* WORK INSTRUCTION: Would you retype, word for word, the line with "Help (33, 1814)" and each line after it to the end of the entries below, leaving the pictures out?

* AVAILABLE RECORDS:

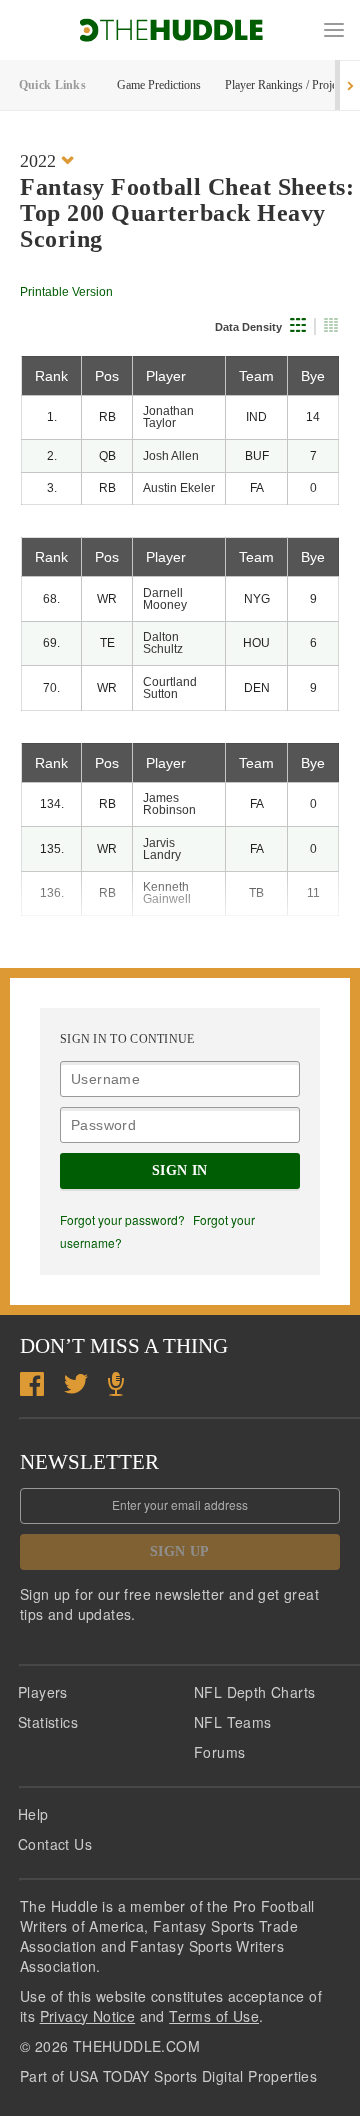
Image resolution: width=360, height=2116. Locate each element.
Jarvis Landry (162, 849)
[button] (334, 30)
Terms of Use (214, 2016)
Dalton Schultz (163, 643)
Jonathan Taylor (168, 417)
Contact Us (55, 1844)
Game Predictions (159, 85)
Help (33, 1814)
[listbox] (46, 160)
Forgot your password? (122, 1219)
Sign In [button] (180, 1170)
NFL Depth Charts (254, 1692)
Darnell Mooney (165, 599)
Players (43, 1692)
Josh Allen (171, 456)
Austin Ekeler (179, 488)
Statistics (48, 1722)
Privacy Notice (88, 2016)
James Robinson (169, 804)
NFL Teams (233, 1722)
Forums (219, 1752)
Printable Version (66, 292)
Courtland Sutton (170, 688)
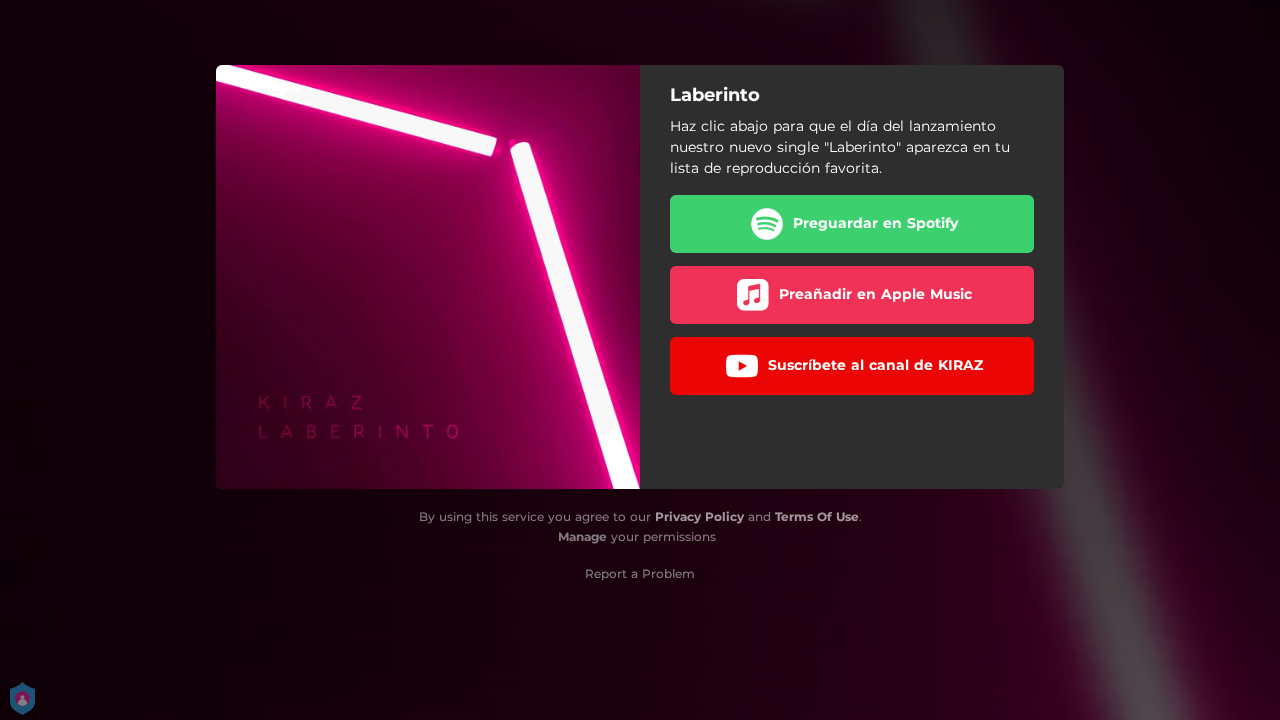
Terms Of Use (817, 516)
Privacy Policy (699, 516)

* RESPONSE TO THIS TASK:
Help (33, 1814)
[listbox] (46, 160)
Forgot your password? (122, 1219)
Sign In [button] (180, 1170)
NFL Depth Charts (254, 1692)
Darnell Mooney (165, 599)
Players (43, 1692)
Josh Allen (171, 456)
Austin Ekeler (179, 488)
Statistics (48, 1722)
Privacy Notice (88, 2016)
James Robinson (169, 804)
NFL Teams (233, 1722)
Forums (219, 1752)
Printable Version (66, 292)
Courtland Sutton (170, 688)
Terms Of Use (817, 516)
Privacy Policy (699, 516)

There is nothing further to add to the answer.